[Фрагмент текста]
Выложить тесто в круглую форму и сформировать бортики. 
Для начинки пропустить творог через мясорубку. Взбить масло с сахаром, добавить 2 яйца, творог, цедру, изюм. Все перемешать. 
Начинку выложить на форму ровным слоем и смазать взбитым яйцом. 
Пирог выпекать на средней мощности 5 минут, потом еще 6 минут на полной мощности. 
Готовому пирогу дать отстояться.

----------


## Sanych

*РУЛЕТ ИЗ МЯСА ЦЫПЛЕНКА* 
Ингредиенты: 
- 1 цыпленок, 
- 100 г бекона, 
- 2-3 ломтика белого хлеба, 
- 4 ст. ложки муки, 
- 100 г сыра, 
- 2 зубчика чеснока, 
- 1/2 стакана сливок, 
- 2 ст. ложки кетчупа, 
- соль по вкусу. 
* Приготовление* 
Режим мощности - полная мощность. 
Цыпленок должен быть крупным, примерно 1 кг. Аккуратно отделить белое мясо с грудки, обвалять в муке и положить в кастрюлю. Сыр натереть на терке, чеснок растолочь, хлеб раскрошить. Смешать сыр, хлеб и чеснок, добавить немного сливок, хорошо перемешать и сформировать колбаску. Выложить ее на мясо цыпленка, скатать рулетиком, обернуть тонким ломтиком бекона и связать ниткой.

[Суть задания] Повторите дословно отрывок из фрагмента с рецептами от «Цыпленок должен быть» до «и связать ниткой.» включительно.

[Исходные данные]

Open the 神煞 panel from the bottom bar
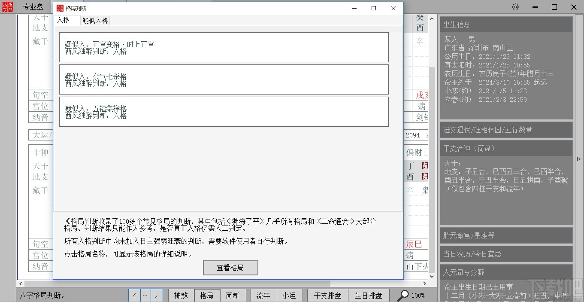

[Ответ]
Цыпленок должен быть крупным, примерно 1 кг. Аккуратно отделить белое мясо с грудки, обвалять в муке и положить в кастрюлю. Сыр натереть на терке, чеснок растолочь, хлеб раскрошить. Смешать сыр, хлеб и чеснок, добавить немного сливок, хорошо перемешать и сформировать колбаску. Выложить ее на мясо цыпленка, скатать рулетиком, обернуть тонким ломтиком бекона и связать ниткой.